Star Trek: The Mission
We all need Pain

THE “A” PLOT

Mylf (William Sergeant) had said what needed to be said. That an android like her, like Mylf, would never find true love. And even though Admiral Thomas Asimov (special guest star Samuel Jackson) and Mylf had been lovers in the past and had shared so much history; it didn’t matter. It was what it was, a flame in the past.

But Thomas didn’t want to hear it. As they stood alone, in the transporter room of the Explorer, Thomas couldn’t let what they shared end in such loss.

“So,” Thomas said as he reached out and touched Mylf’s cheek with his fingers, “are you saying that simply because you are an android you can never know love inside of your mechanical heart?” He let his hand drift down until it rested above Mylf’s mechanical heart.

Mylf’s usually purple skinned face was now streaked with green tears as the raw emotions of the moment enfolded her like flames on Hawaii pork barbeque.

“Oh,” Mylf replied in her deep female voice, “I want so very much to love you and hold you and take you inside of me;” Mylf said, “but I can’t.”

“Why,” Thomas pleaded, with his own tears now falling, “why can’t you? You are the most beautiful woman I have ever met. Perhaps it is me. Perhaps you can’t find yourself to love a mere man.”

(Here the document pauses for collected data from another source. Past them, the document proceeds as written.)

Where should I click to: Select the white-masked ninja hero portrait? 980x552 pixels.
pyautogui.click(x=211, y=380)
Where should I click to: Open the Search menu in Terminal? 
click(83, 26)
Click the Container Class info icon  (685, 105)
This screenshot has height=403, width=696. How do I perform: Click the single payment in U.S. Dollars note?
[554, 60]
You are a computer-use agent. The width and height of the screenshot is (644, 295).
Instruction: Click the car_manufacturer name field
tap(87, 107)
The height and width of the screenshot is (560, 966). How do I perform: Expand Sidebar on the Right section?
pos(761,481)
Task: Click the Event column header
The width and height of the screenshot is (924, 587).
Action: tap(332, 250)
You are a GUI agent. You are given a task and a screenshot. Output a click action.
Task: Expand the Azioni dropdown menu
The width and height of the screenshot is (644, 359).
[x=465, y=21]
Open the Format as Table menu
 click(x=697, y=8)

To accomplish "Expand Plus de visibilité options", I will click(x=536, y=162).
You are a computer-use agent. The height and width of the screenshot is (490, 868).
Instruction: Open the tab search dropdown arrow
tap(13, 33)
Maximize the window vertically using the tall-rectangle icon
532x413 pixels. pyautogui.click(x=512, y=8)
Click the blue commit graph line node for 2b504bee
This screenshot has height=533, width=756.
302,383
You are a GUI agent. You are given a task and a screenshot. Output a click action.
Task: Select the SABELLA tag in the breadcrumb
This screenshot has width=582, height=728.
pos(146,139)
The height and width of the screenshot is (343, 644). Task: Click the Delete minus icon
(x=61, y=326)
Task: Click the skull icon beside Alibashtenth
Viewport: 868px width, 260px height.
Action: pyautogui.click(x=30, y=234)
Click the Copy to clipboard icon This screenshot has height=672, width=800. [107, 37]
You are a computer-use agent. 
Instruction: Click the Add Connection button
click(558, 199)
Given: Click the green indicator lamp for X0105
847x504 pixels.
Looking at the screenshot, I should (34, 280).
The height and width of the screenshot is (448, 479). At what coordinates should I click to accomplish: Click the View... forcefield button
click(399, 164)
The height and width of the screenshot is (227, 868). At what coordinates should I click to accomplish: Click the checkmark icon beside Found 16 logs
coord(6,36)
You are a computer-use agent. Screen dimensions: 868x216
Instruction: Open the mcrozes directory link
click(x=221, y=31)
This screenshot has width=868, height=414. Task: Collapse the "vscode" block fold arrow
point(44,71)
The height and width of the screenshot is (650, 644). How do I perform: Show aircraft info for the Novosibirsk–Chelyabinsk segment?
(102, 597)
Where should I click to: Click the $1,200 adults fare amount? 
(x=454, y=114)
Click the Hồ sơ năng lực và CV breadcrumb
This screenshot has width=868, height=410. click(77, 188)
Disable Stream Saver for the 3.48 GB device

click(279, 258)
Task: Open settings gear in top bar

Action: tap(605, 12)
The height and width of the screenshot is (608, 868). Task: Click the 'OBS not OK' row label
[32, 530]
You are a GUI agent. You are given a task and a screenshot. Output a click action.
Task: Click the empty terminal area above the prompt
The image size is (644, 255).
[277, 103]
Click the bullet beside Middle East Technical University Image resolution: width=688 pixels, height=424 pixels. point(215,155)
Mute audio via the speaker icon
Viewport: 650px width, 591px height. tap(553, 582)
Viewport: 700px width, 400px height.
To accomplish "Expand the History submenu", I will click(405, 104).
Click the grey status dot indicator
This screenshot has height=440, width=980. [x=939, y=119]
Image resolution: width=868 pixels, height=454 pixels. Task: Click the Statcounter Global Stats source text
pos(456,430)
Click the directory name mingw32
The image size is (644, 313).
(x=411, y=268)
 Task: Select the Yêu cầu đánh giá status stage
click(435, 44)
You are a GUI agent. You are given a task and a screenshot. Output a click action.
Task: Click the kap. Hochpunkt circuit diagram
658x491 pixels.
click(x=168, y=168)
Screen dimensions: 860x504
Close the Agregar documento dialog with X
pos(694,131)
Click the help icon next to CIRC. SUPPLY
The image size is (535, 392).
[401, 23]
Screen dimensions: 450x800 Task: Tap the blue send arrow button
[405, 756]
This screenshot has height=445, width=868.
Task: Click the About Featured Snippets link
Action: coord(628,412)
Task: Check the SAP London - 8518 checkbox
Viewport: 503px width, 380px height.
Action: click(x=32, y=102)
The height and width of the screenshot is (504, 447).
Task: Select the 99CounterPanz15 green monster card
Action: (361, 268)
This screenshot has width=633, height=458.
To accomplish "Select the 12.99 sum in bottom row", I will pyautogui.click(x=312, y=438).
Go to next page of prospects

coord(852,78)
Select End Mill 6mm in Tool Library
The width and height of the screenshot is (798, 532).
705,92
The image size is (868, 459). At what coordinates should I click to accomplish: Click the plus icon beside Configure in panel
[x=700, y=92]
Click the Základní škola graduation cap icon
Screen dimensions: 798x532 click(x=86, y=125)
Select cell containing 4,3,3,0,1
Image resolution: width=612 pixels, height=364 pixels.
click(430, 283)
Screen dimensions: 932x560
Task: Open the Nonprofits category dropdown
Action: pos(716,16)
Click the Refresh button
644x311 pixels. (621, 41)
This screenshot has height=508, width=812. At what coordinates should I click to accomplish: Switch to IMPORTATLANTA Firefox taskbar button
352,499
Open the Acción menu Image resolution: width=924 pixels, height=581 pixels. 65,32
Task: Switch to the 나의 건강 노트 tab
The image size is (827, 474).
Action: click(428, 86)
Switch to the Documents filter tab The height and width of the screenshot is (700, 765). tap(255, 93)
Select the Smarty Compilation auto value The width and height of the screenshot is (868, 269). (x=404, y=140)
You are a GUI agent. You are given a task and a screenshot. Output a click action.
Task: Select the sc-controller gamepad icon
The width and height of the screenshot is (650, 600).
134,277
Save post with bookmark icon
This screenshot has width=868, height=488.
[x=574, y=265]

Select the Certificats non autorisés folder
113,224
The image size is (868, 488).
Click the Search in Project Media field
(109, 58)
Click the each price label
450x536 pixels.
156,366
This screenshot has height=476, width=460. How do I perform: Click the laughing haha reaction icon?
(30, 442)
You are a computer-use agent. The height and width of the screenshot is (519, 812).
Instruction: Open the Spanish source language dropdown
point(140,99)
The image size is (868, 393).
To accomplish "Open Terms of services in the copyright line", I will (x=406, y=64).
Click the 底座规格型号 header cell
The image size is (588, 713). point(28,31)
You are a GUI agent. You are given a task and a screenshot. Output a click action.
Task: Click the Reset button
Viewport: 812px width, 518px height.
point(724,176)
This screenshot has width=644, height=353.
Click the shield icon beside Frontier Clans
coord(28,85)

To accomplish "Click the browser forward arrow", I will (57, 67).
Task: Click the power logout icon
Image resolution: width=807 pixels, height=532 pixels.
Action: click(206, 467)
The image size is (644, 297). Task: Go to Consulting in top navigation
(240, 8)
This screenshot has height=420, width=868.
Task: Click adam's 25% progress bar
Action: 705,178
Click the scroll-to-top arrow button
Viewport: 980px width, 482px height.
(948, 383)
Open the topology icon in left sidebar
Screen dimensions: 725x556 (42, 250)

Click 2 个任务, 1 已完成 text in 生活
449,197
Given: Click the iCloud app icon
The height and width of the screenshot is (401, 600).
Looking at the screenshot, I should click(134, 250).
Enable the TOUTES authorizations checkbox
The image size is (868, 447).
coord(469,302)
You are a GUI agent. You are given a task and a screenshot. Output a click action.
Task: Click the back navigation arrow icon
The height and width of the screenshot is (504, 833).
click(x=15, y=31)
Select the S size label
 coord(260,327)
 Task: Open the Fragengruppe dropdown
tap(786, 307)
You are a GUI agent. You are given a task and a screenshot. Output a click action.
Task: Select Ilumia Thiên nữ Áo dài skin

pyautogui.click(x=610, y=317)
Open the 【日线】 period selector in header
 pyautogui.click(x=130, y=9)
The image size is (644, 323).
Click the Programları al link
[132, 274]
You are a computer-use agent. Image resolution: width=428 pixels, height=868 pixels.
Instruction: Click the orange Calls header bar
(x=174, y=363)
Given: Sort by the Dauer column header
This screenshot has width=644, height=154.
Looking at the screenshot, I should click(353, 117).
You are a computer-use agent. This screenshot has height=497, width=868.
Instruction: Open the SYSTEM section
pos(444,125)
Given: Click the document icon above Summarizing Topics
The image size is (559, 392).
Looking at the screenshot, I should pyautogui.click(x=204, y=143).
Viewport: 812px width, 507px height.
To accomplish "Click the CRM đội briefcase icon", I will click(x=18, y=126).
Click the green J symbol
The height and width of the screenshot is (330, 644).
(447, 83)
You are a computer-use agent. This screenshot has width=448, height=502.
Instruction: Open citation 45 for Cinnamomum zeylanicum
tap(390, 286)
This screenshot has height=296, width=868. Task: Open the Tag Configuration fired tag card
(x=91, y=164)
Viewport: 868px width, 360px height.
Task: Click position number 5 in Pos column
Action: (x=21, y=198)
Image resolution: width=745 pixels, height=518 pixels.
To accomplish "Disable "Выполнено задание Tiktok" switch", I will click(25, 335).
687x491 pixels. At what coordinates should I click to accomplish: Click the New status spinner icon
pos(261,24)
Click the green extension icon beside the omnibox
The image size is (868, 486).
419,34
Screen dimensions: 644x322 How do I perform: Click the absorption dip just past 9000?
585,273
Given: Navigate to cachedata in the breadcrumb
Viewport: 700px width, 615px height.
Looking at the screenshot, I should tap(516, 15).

“No, my love,” Mylf said, her body trembling as she did. “It is not you. Nothing has changed since we were together of Rigel-7 all those years ago. You deserve a fully operational lover, not one like me.” Mylf said. She made a fist and slightly bit on her index finger.

Thomas knew why Mylf was hesitant to leave the USS Explorer, marry him, and explore the universe together. It was the same reason they hadn’t married years earlier. An accident while loading Mylf’s programs at the Daystrom institute had caused a glitch. If Mylf became sexually aroused, which she was programmed to do so as to experience love making, her mechanical vagina would secrete an acid which would castrate any thing inside of it. The scientists at Daystrom had tried experimental condoms, with anti-acid properties; all of them failed. Mylf would have to live out her automated existence, perhaps fifty-thousand years, unable to know the feeling that only comes during sexual intercourse. She would never be able to satisfy a man, or woman, and so she could not find true love.

“Well, if the Daystrom can't upgrade you, then I must leave you,” Thomas said, “because I must indeed must have the complete love of a woman. You will always be in my heart; goodbye Mylf.”

And with that said Thomas beamed away, crushing Mylf’s heart as he had done before.

THE “B” PLOT

Vulcan science officer Soyak (William Sergeant) and Captain Dirk Benton (William Sergeant), his shirt torn across the chest, played a game of checkers.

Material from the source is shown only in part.